Para tal, levava os alunos, em grupos, a visitar Instituições de apoio social e mostrava-lhes, como modelos de actuação profissional, as centenas de pessoas que dedicam as suas vidas a cuidar daqueles que as condições de saúde e/ou de vida afastam da vida “normal”: os cegos, os doentes de paralisia cerebral, as crianças institucionalizadas, os deficientes mentais, os prisioneiros, os surdos e os surdo-cegos, os refugiados, os idosos, etc. Tínhamos especial cuidado em garantir-lhes contacto directo com os utentes, de forma a permitir-lhes ouvir em directo as mensagens que inevitavelmente lhes eram entregues: “quando fores médico, não te esqueças…” – e, claro, os alunos adoravam!
As áreas opcionais eram variadas e interessantes, todas relacionadas com a prática da profissão e com as suas envolventes: História da Medicina com o Prof. João Frada, Iniciação à Investigação Científica com a Prof. Carlota Saldanha, Tecnologias de Informação e Comunicação com o Prof. Mário Lopes, etc.
As aulas eram intercaladas com excertos de filmes. Ao longo de toda a disciplina, que era anual, perpassava o gosto por pensar. A memória ficava reservada para os compêndios e para as “desgravadas” das outras disciplinas. Aqui, era o sentir, o constatar, o envolvimento emocional.

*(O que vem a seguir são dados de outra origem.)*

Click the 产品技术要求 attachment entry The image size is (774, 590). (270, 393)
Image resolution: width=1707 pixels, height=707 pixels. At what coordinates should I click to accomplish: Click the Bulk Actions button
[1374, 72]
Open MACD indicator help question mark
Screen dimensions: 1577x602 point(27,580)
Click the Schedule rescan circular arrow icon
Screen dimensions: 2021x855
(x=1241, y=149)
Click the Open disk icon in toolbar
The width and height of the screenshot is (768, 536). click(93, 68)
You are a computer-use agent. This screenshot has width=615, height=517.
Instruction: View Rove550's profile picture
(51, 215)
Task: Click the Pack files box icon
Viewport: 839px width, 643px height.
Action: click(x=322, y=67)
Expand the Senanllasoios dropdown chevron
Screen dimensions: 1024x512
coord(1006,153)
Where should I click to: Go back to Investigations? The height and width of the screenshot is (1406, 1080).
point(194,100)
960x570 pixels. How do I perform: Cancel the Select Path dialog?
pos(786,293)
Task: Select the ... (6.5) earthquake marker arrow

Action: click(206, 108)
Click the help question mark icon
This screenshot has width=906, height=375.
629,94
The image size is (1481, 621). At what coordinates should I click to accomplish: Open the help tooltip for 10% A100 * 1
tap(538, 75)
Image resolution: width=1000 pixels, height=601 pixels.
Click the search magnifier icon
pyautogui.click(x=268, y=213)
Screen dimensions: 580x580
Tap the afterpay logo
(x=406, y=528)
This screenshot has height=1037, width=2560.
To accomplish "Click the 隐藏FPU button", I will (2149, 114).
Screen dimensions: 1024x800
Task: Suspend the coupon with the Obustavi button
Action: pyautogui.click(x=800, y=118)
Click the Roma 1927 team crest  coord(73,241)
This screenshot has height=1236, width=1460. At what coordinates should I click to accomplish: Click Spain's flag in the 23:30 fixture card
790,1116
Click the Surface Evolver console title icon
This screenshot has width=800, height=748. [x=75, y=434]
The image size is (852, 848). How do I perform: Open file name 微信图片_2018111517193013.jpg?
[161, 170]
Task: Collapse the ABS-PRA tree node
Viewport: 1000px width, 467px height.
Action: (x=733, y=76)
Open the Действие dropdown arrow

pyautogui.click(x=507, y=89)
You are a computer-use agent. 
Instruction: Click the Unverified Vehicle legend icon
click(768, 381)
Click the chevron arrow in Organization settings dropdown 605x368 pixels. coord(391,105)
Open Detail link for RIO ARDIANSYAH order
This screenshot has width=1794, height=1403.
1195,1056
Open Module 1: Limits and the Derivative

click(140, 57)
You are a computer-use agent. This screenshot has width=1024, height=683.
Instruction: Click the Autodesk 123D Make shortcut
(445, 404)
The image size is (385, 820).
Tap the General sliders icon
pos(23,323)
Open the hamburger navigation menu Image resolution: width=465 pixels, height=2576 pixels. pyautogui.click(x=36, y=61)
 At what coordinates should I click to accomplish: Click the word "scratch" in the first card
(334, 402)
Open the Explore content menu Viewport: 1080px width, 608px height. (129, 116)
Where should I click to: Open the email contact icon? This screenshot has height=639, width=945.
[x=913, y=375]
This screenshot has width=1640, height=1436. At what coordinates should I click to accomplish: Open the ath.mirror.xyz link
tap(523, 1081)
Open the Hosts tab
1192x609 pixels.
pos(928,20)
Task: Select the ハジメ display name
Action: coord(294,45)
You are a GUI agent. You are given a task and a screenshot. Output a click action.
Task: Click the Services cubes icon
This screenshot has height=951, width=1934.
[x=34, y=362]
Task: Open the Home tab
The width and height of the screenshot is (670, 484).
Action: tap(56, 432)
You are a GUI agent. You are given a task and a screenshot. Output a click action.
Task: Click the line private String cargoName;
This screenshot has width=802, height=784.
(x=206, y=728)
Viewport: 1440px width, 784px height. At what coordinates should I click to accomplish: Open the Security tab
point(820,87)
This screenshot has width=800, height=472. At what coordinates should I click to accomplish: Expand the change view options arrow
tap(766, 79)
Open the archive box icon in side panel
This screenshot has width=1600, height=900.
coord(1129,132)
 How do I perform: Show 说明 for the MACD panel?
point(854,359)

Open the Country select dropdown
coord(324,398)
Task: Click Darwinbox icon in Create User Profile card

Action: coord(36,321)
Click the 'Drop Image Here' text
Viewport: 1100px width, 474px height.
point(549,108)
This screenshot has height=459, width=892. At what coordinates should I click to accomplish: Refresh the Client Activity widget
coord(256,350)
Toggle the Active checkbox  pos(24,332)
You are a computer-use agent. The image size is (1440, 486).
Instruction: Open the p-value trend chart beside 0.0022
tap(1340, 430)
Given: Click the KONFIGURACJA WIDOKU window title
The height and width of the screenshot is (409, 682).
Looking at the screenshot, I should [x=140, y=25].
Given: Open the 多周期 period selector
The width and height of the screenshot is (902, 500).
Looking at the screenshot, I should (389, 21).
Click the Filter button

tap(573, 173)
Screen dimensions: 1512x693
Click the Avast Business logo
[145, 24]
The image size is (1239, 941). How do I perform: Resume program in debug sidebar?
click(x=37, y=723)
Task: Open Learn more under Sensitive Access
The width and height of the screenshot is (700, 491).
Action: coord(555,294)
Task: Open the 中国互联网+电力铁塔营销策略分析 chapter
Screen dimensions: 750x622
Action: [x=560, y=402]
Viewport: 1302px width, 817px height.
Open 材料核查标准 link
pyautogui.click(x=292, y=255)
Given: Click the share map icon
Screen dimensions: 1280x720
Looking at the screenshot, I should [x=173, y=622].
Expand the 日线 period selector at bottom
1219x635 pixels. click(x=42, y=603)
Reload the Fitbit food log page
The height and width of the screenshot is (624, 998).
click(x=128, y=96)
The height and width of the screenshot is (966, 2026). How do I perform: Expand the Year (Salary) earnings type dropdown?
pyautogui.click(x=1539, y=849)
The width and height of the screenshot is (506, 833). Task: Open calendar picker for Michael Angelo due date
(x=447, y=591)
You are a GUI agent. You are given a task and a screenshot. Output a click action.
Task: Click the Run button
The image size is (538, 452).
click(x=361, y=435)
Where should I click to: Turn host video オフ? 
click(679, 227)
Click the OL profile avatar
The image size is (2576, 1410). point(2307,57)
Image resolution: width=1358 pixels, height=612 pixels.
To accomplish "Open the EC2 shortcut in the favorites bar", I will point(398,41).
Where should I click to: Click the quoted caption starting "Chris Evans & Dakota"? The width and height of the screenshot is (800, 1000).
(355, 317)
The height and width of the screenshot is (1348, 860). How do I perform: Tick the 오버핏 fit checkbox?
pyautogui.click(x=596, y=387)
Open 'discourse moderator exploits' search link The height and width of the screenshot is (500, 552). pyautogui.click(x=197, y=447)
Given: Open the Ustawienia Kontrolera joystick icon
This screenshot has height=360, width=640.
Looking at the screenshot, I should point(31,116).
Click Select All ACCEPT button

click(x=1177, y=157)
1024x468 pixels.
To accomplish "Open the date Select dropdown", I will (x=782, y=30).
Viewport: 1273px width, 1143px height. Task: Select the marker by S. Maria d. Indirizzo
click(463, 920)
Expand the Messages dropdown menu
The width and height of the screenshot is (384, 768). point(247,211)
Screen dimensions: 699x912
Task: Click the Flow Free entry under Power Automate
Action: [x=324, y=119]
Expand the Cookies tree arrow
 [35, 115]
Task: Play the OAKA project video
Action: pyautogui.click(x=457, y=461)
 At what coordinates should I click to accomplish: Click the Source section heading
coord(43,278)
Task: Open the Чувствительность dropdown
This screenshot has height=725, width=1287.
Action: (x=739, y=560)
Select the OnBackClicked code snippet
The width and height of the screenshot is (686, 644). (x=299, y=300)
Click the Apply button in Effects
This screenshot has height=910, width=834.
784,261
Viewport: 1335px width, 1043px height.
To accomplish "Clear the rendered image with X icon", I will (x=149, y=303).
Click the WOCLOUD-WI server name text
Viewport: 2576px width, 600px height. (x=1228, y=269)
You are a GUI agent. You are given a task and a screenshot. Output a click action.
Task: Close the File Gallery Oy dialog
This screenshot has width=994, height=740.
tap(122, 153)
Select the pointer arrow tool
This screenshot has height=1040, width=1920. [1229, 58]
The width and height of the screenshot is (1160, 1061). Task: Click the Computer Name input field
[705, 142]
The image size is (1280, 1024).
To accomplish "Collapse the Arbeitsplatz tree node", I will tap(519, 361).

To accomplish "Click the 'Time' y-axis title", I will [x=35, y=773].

O contacto intenso com os caloiros que a disciplina proporcionava, e as próprias características da disciplina, focada na empatia, na partilha de experiências, no trabalho de equipa, derivaram numa espécie de Introdução à… Faculdade de Medicina. Os grupos de trabalho, formados aleatoriamente, tornavam-se embriões de muitas amizades (e até de alguns namoros!). Os momentos de entrega de trabalhos alongavam-se para além do simples “está entregue, podes ir embora.” O pedido para uma troca de horário derivava para uma confidência. O aluno displicente, que prejudicava o trabalho do seu grupo, era admoestado. Os erros de ortografia eram assinalados e confrontava-se o autor com a exigência de esmero que a profissão médica requer. E, no meio de toda esta familiaridade com os alunos, foi-se desenvolvendo um sentimento de pertença e carinho, entre nós e eles.
Acredito, e tenho razões para tal, que a Introdução à Medicina e todo o envolvimento pessoal com a disciplina marcou gerações de jovens médicos, que foram partindo para o seu Curso e para a sua Profissão mentalizados do poder da simpatia e do bom ambiente, conscientes do absurdo da arrogância, abertos à tolerância e resilientes.
Um jovem que se lamenta que o curso “é muito difícil” muda qualquer coisa quando repara que difícil mesmo é um cego conseguir almoçar sem entornar comida, ou um doente com paralisia cerebral virar uma página num livro. Um jovem que sonha tornar-se médico, mais ou menos influenciado pelo aspecto “sexy” da profissão, tal como as séries de televisão a mostram, muda qualquer coisa quando se apercebe da entrega profissional do Médico de Família, remando na sua secretária contra a maré dos comportamentos de risco, da atitude por vezes antagónica do doente ou dos seus familiares, ou da burocracia.
A disciplina de Introdução à Medicina terminou em 2007, com a reforma curricular. No entanto, as suas áreas “históricas” permanecem no Curso, nomeadamente no Módulo III.I "O Médico, a Pessoa e o Doente".
A “IntroMed” foi a melhor aquisição da minha vida profissional. Desde que comecei a trabalhar, aos 18 anos, nenhum trabalho me deu retornos tão positivos: elogios, caricaturas, oportunidades de ser útil, contactos com pessoas de mérito extraordinário, prémios extravagantes (sou “Grande FMéLica”!), banhos de juventude, ovações no anfiteatro (e no Coliseu…) e, acima de tudo, o primeiro abraço de um novo licenciado, os beijos de saudades do jovem médico que me reconhece no supermercado ou no Banco do S. José, são parte de mim, para sempre. E uma das melhores partes de mim!